TASK DIRECTIONS => Update the records below by swapping every "pixels" for "px" and keeping everything else unchanged. Please leave the pictures out of your answer.

** START OF INPUT DATA **

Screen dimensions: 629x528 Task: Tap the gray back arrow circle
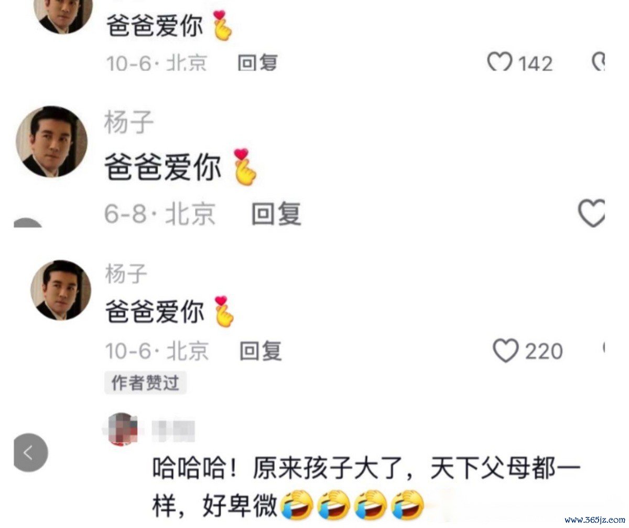[30, 452]

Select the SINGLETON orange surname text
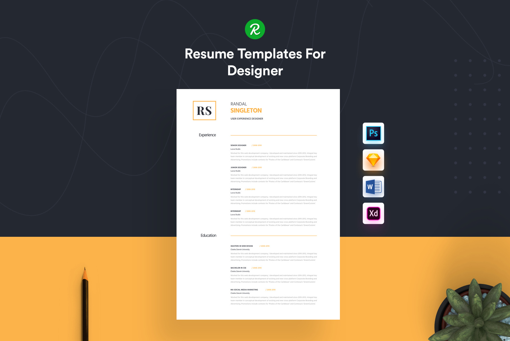[246, 111]
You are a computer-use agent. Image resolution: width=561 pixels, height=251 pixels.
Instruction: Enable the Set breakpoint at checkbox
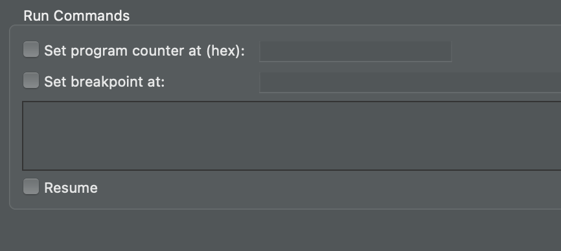point(31,80)
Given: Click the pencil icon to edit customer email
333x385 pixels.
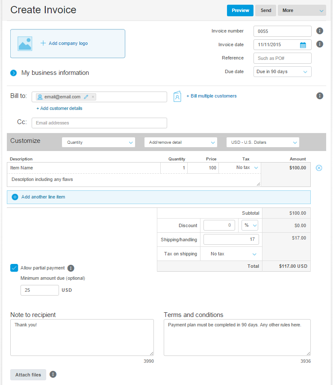Looking at the screenshot, I should click(x=86, y=97).
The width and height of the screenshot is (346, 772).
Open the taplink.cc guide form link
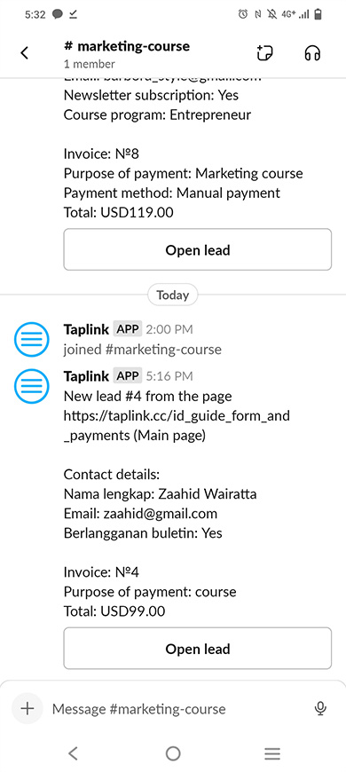177,425
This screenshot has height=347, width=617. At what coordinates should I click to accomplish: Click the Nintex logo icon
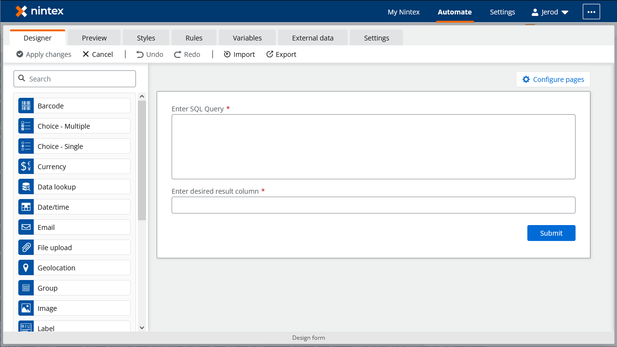(20, 12)
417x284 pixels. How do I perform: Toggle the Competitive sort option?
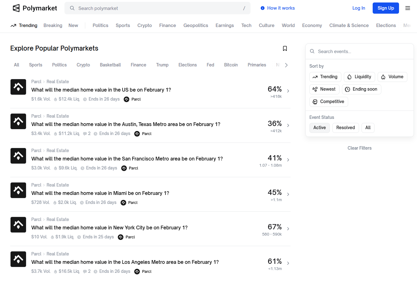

** END OF INPUT DATA **

REPLY TO THE TASK =>
Screen dimensions: 629x528 Task: Tap the gray back arrow circle
[30, 452]

Select the SINGLETON orange surname text
[246, 111]
You are a computer-use agent. Image resolution: width=561 px, height=251 px.
Instruction: Enable the Set breakpoint at checkbox
point(31,80)
Given: Click the pencil icon to edit customer email
333x385 px.
Looking at the screenshot, I should click(x=86, y=97).
The width and height of the screenshot is (346, 772).
Open the taplink.cc guide form link
177,425
This screenshot has height=347, width=617. At what coordinates should I click to accomplish: Click the Nintex logo icon
(20, 12)
417x284 px. How do I perform: Toggle the Competitive sort option?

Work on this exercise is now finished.